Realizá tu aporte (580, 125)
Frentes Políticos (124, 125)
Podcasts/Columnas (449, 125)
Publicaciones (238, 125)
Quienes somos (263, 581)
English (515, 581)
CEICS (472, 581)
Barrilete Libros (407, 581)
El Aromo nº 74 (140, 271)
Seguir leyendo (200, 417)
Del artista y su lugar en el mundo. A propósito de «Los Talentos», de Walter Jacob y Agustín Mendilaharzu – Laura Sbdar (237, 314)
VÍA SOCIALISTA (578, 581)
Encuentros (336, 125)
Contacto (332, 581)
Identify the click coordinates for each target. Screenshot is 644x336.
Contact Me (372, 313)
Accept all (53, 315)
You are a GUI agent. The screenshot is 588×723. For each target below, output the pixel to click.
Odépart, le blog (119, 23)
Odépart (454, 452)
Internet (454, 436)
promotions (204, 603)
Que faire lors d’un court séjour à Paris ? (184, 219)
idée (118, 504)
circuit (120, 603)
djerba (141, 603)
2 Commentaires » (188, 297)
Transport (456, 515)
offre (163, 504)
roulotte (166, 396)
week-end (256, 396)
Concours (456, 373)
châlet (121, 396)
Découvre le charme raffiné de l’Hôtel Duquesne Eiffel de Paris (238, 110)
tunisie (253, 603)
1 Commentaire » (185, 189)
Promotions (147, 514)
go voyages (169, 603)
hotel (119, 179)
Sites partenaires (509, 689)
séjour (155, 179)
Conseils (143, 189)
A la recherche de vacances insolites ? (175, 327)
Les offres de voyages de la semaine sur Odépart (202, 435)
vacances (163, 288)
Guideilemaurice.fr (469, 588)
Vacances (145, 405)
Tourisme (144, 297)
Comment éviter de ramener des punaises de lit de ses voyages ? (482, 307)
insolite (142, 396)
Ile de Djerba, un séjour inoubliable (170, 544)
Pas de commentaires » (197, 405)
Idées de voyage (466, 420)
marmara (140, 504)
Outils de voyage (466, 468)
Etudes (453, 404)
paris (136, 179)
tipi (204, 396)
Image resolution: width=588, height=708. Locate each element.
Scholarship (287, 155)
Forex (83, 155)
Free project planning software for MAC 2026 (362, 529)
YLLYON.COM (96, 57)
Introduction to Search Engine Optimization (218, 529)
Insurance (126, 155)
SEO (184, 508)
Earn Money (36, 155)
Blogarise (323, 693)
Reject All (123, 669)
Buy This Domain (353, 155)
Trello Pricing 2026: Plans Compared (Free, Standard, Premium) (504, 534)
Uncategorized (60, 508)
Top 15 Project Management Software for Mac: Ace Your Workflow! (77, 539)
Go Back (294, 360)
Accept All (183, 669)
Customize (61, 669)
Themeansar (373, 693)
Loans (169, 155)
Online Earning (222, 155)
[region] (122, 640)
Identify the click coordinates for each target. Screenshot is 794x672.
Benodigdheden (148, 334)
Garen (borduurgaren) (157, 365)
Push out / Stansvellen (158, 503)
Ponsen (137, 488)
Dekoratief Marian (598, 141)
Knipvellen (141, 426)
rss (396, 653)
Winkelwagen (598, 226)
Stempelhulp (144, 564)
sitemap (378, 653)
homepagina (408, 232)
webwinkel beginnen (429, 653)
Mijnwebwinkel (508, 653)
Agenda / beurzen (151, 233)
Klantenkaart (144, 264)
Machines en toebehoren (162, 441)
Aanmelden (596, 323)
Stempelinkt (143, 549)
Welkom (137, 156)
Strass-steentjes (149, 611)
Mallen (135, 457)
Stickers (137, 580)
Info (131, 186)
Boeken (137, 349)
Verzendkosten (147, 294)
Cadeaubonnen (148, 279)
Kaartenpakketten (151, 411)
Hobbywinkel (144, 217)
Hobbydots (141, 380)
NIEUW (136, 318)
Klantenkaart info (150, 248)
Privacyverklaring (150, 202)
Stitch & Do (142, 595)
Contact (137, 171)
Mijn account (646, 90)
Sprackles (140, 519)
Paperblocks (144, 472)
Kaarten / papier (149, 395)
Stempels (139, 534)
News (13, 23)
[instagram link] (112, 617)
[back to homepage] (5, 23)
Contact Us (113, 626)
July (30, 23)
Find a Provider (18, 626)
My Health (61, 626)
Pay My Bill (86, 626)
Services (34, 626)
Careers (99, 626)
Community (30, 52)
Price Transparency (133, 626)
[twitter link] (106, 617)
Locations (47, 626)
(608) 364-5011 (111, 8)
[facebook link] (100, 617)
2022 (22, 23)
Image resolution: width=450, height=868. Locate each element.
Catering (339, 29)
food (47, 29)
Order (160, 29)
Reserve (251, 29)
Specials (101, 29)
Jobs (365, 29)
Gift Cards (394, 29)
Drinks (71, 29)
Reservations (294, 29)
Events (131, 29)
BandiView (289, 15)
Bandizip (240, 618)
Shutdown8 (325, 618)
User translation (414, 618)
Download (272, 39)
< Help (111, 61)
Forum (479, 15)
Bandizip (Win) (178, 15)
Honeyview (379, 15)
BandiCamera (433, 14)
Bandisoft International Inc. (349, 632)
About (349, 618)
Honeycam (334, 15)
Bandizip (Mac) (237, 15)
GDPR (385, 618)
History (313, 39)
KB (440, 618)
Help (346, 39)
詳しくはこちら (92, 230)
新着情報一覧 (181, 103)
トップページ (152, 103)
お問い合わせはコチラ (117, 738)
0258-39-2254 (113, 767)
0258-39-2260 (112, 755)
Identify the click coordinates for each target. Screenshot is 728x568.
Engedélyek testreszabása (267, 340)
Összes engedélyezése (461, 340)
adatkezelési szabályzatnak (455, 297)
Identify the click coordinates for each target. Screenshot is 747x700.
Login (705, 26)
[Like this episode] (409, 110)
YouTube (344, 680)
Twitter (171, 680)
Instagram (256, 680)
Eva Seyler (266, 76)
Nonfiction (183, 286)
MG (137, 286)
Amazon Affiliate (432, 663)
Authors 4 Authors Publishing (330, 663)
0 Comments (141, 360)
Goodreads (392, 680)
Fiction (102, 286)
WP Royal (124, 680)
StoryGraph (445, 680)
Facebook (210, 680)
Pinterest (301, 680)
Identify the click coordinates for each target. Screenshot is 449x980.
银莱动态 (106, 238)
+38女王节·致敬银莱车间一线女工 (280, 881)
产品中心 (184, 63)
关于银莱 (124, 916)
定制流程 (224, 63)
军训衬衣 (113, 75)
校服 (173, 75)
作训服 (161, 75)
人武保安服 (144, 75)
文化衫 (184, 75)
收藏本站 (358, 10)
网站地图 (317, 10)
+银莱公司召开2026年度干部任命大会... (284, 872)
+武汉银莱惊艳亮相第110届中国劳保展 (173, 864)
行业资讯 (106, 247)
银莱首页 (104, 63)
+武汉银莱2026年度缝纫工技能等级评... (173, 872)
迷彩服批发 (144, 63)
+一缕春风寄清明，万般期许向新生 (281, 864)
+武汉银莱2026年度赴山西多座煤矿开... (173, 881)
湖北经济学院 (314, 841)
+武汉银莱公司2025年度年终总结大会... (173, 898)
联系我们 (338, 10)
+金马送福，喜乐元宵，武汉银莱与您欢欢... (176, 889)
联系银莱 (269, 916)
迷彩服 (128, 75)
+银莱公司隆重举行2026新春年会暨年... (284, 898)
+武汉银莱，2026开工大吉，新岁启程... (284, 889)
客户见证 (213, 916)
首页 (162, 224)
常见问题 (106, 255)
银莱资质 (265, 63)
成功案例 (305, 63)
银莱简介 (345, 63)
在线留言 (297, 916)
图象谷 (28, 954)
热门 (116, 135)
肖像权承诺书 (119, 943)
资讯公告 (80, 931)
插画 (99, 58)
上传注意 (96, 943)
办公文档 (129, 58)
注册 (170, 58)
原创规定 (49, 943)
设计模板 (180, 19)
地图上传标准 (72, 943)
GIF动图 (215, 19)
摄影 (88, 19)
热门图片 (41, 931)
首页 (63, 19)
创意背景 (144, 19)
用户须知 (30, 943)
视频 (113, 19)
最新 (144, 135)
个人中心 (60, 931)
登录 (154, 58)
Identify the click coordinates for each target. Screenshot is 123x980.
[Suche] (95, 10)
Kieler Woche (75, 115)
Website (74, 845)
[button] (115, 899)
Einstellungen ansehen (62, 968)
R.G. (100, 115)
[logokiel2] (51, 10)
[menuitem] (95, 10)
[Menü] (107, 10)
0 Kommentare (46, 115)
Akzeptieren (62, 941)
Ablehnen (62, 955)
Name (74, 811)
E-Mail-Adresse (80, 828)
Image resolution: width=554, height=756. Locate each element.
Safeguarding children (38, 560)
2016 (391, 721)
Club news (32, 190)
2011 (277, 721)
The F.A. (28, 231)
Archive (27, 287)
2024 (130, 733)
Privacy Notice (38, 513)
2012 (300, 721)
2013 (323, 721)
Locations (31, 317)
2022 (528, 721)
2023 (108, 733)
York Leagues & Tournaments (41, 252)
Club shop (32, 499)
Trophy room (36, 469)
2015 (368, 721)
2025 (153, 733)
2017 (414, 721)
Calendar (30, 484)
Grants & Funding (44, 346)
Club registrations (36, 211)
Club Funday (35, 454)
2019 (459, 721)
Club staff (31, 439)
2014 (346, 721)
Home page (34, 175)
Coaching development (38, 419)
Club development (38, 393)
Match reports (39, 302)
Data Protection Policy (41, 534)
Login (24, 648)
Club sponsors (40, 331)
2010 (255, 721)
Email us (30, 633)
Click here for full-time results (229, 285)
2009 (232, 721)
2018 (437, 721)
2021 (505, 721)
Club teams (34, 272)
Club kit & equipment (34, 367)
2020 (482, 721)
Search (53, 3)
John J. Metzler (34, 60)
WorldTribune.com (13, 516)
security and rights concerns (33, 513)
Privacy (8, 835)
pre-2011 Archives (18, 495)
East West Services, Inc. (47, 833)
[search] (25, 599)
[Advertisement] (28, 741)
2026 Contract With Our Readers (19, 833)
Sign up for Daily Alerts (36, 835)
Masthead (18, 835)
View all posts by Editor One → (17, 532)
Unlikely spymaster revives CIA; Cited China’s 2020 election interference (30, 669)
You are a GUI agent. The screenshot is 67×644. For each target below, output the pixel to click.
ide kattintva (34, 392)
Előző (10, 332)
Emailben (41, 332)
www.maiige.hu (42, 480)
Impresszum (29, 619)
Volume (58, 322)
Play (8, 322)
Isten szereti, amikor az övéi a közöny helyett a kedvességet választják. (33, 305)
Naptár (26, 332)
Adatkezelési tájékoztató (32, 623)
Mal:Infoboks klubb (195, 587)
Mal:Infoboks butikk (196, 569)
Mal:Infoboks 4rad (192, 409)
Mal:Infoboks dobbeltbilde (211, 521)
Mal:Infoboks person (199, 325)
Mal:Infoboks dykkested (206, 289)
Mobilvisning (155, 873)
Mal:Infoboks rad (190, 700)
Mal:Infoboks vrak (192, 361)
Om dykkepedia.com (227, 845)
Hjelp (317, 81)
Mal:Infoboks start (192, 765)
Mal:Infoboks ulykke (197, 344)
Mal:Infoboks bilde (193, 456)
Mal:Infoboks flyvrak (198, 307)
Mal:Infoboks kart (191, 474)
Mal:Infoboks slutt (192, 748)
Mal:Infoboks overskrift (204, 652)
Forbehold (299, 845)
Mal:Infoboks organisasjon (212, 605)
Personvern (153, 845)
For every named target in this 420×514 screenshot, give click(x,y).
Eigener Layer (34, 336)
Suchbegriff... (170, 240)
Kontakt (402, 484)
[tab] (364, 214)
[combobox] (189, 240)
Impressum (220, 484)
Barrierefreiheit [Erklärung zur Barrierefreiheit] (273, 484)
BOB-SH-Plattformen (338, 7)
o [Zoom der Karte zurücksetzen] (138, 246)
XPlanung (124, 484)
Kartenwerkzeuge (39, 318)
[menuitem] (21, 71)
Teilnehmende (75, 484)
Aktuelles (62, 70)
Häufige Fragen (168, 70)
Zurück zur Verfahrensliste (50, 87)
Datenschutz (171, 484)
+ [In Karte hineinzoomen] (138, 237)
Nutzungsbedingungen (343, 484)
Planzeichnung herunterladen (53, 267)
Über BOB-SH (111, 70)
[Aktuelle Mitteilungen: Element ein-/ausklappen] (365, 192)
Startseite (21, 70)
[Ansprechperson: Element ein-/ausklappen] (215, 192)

Do this:
Count how many lines of the records above contain the string "coordinates", treating uppercase and lowercase as different, and reply with the number alone.

Finished answer:
6